**WHAT YOU HAVE TO DO**
Can you rewrite everything in the Andrew Vachss profile from "Unlike most detective" down to "let alone consent.", with "blood samples" replaced by "blood specimens"?

**TEXT BLOCK**
BEGIN

Andrew Vachss: Flood's Angry Author
By Laurence Shames
Published in Playboy, February 1986
"I don't consider it paranoia," says author-lawyer Andrew H. Vachss, speaking of the constant state of snarling suspicion in which the gumshoe protagonist of his acclaimed first novel, Flood, spends his unshaven days and undreaming nights. Vachss' private eye, a guy named Burke, operates in a slimy Lower Manhattan dockside hell populated by various baby rapers, gunrunners, pimps and snuff-film magnates. His client wants him to find the man who raped and murdered her best friend's child, and as the story unfolds, the full ugliness of exploiting kids swells, and oozes like a lanced boil. Understandably. Burke won't even pay a social call without toting an assortment of small arms, Mace, flares and tear gas. "Paranoia is fear for no good reason," says Vachss. "These are sound, healthy adaptive mechanisms."
Unlike most detective writers, Vachss, 43, has firsthand knowledge going back 20 years, when, as a Government health investigator, he was assigned to track the spread of venereal disease, "doing fun things like taking blood samples at three A.M. in moving cars." Vachss found that the deeper he dug into the underworld of clap, the more he found the infection passed along to kids of both genders who were nowhere near the age of puberty, let alone consent.
Their plight became Vachss' obsession. He belatedly put himself through law school and now limits his practice to defending the victims of sexual abuse and representing the state of cases where abusers or kiddie-porn dealers are up for crucifixion. But it may turn out that Vachss' most valuable pro bono work will be done through his novels. He has at least two more planned on the same theme one on the organized-crime angle and another built on the Government complicity. "I'm not looking to raise consciousness," he says. "I want to make people mad."

END

**Saved data entries**
BEGIN

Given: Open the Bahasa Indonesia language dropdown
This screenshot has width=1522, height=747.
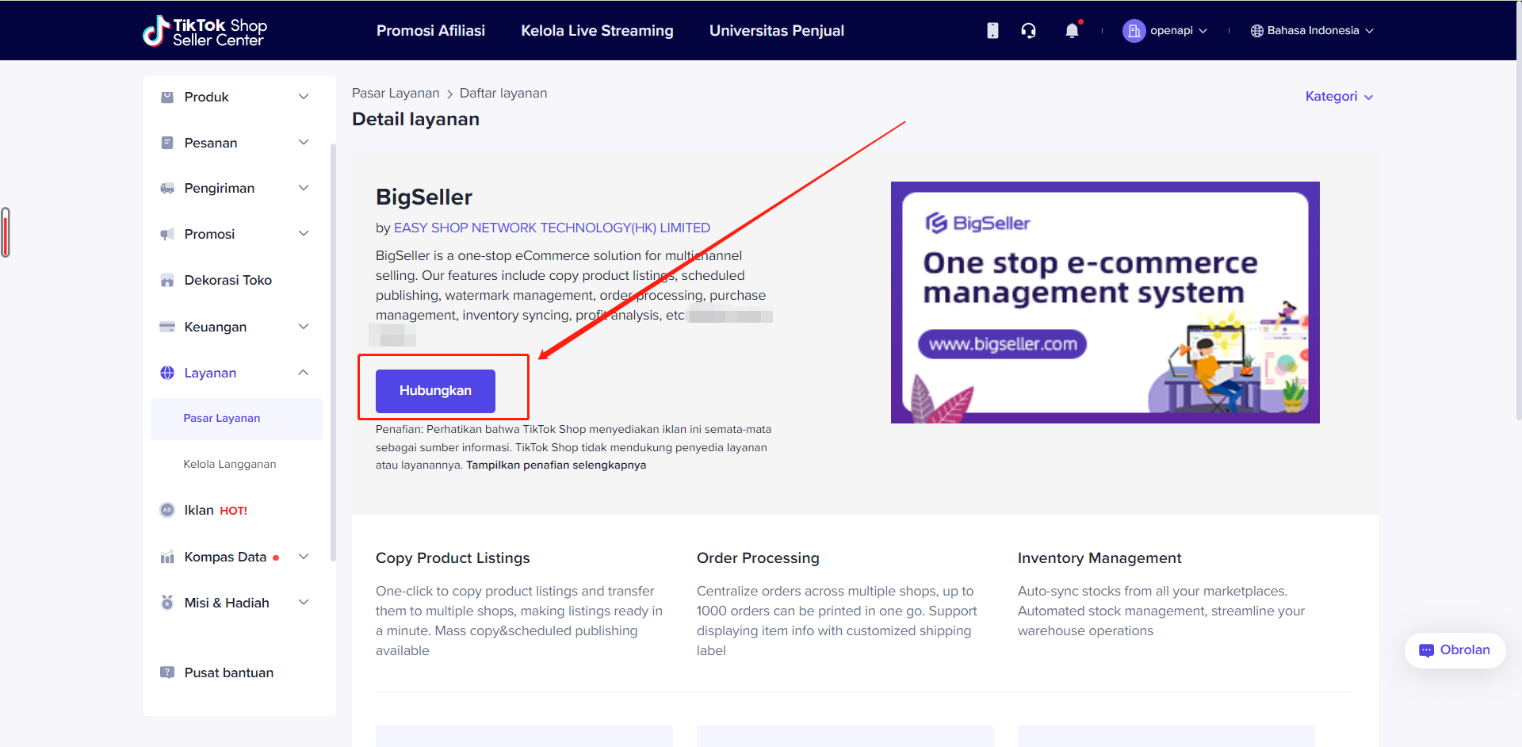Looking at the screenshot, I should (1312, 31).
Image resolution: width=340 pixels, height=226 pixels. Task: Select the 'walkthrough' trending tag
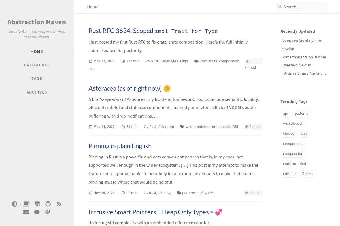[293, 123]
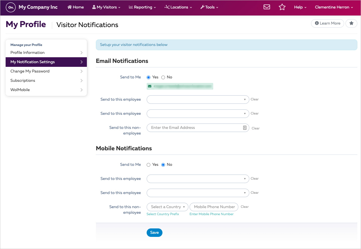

END
BEGIN

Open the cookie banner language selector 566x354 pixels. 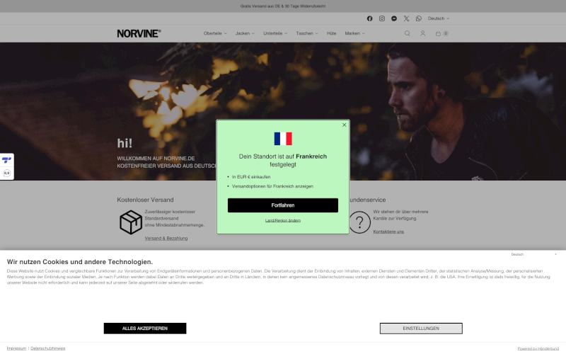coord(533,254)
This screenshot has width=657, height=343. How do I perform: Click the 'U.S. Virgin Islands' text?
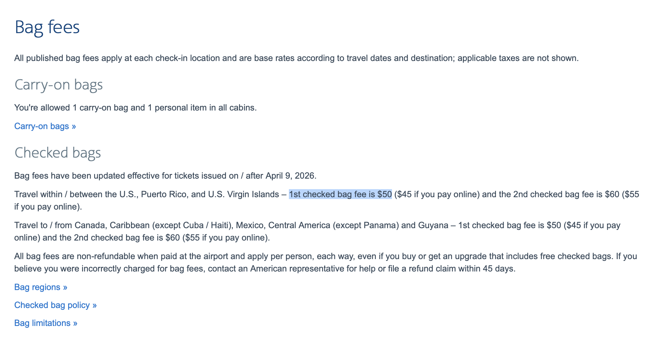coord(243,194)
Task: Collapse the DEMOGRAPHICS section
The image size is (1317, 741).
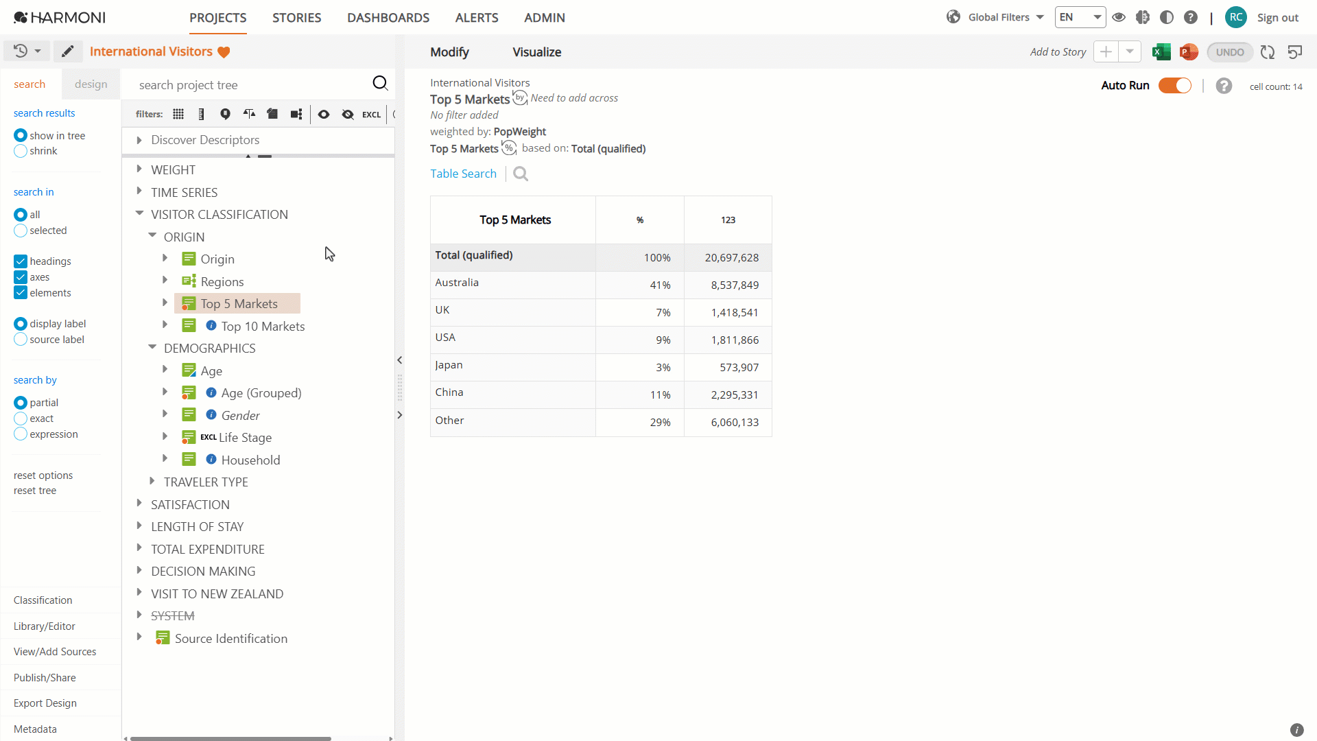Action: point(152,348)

END

**ANSWER BOX**
Unlike most detective writers, Vachss, 43, has firsthand knowledge going back 20 years, when, as a Government health investigator, he was assigned to track the spread of venereal disease, "doing fun things like taking blood specimens at three A.M. in moving cars." Vachss found that the deeper he dug into the underworld of clap, the more he found the infection passed along to kids of both genders who were nowhere near the age of puberty, let alone consent.